## Task description
Everything from the line containing "Instruction: Open Conversation" to the last line of the material below must be retyped exactly, both ends included; skip the pictures.

■ ■ ■ ■ ■

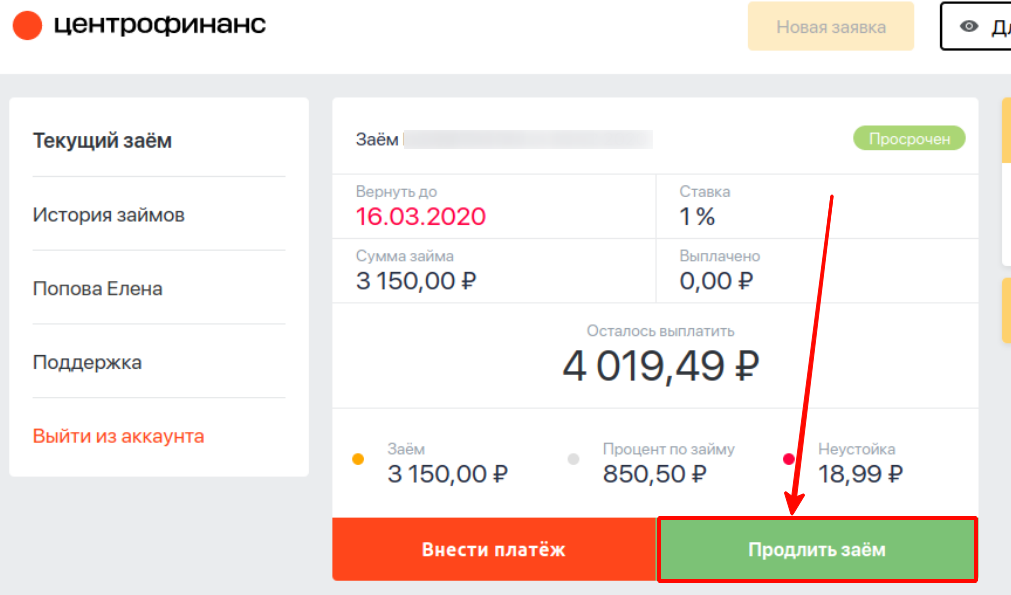Open the Попова Елена profile item
1011x595 pixels.
coord(98,288)
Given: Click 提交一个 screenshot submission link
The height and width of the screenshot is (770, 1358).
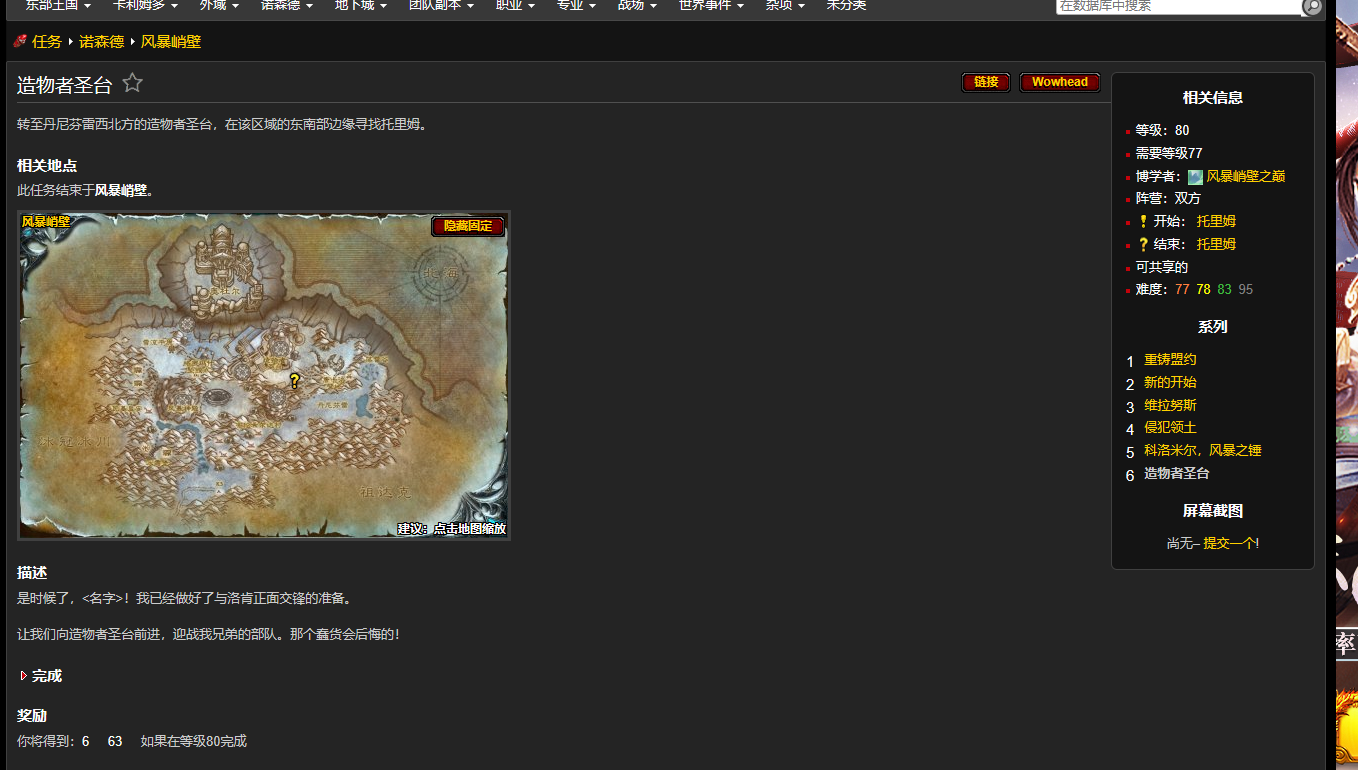Looking at the screenshot, I should pos(1230,543).
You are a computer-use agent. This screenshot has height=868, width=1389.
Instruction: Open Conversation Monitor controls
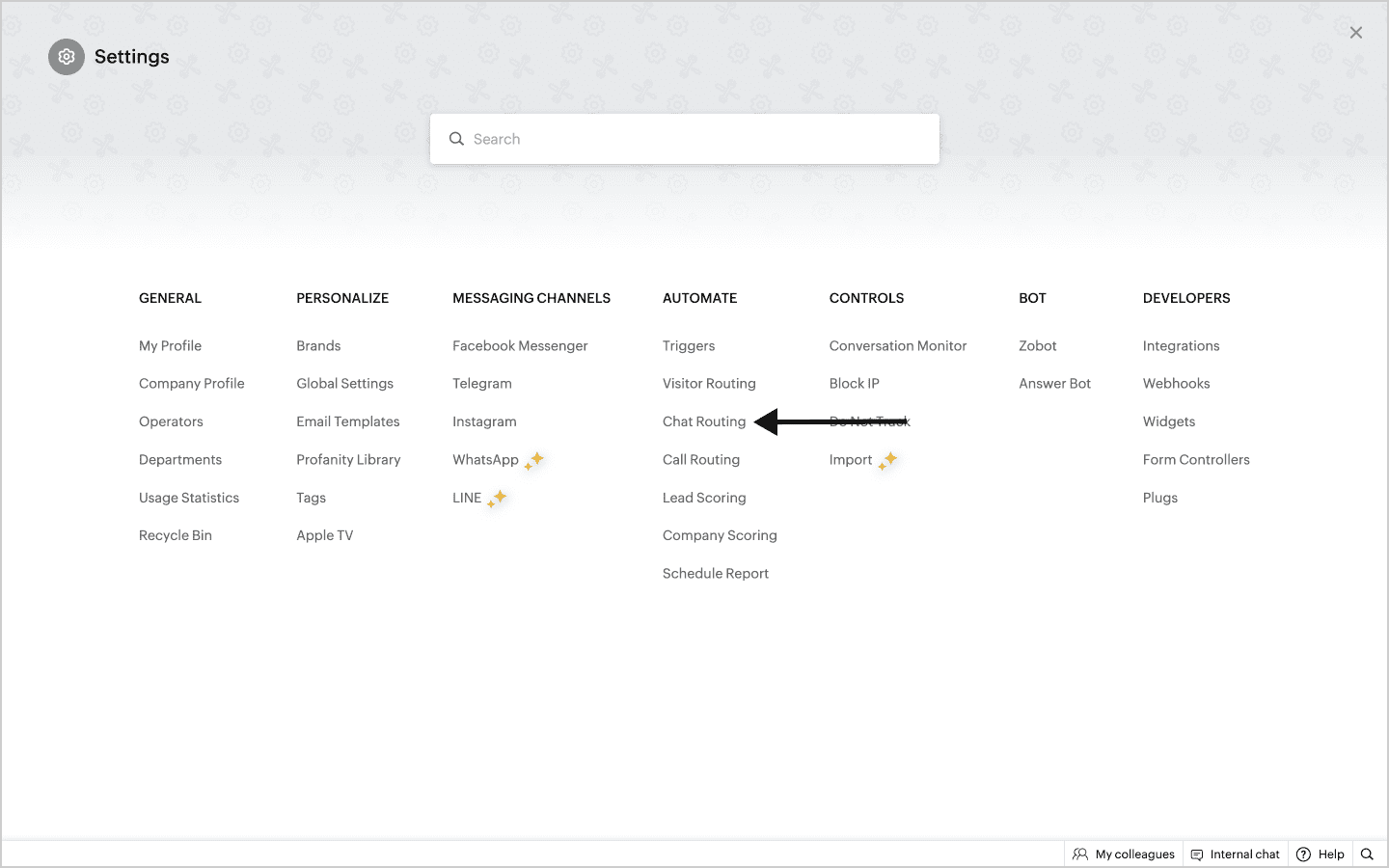pos(897,346)
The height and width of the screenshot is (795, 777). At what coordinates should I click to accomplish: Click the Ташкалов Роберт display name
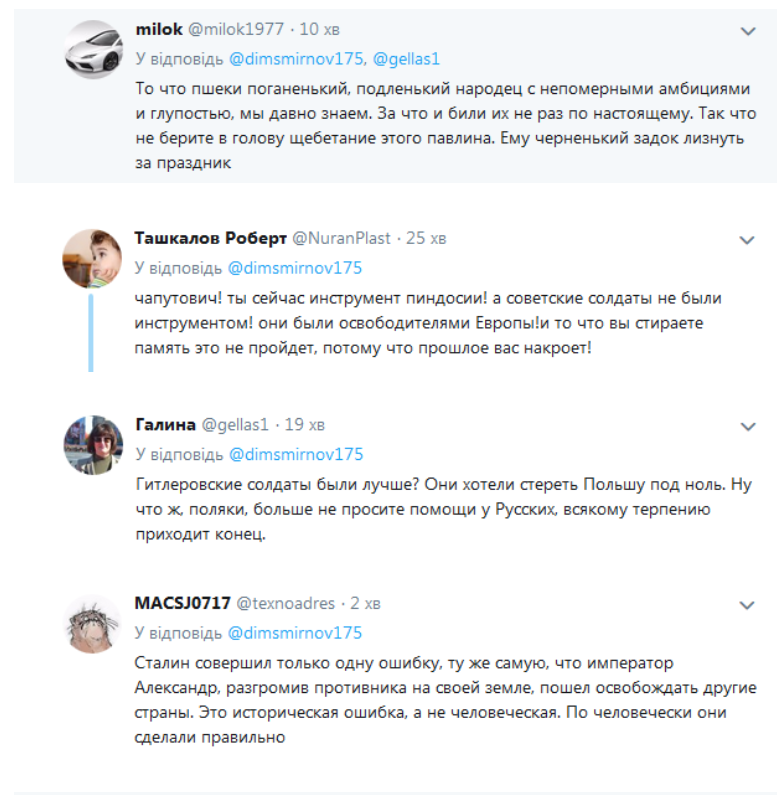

■ ■ ■ ■ ■

## Result of this exercise
Instruction: Open Conversation Monitor controls
pos(897,346)
The height and width of the screenshot is (795, 777). At what coordinates should I click to accomplish: Click the Ташкалов Роберт display name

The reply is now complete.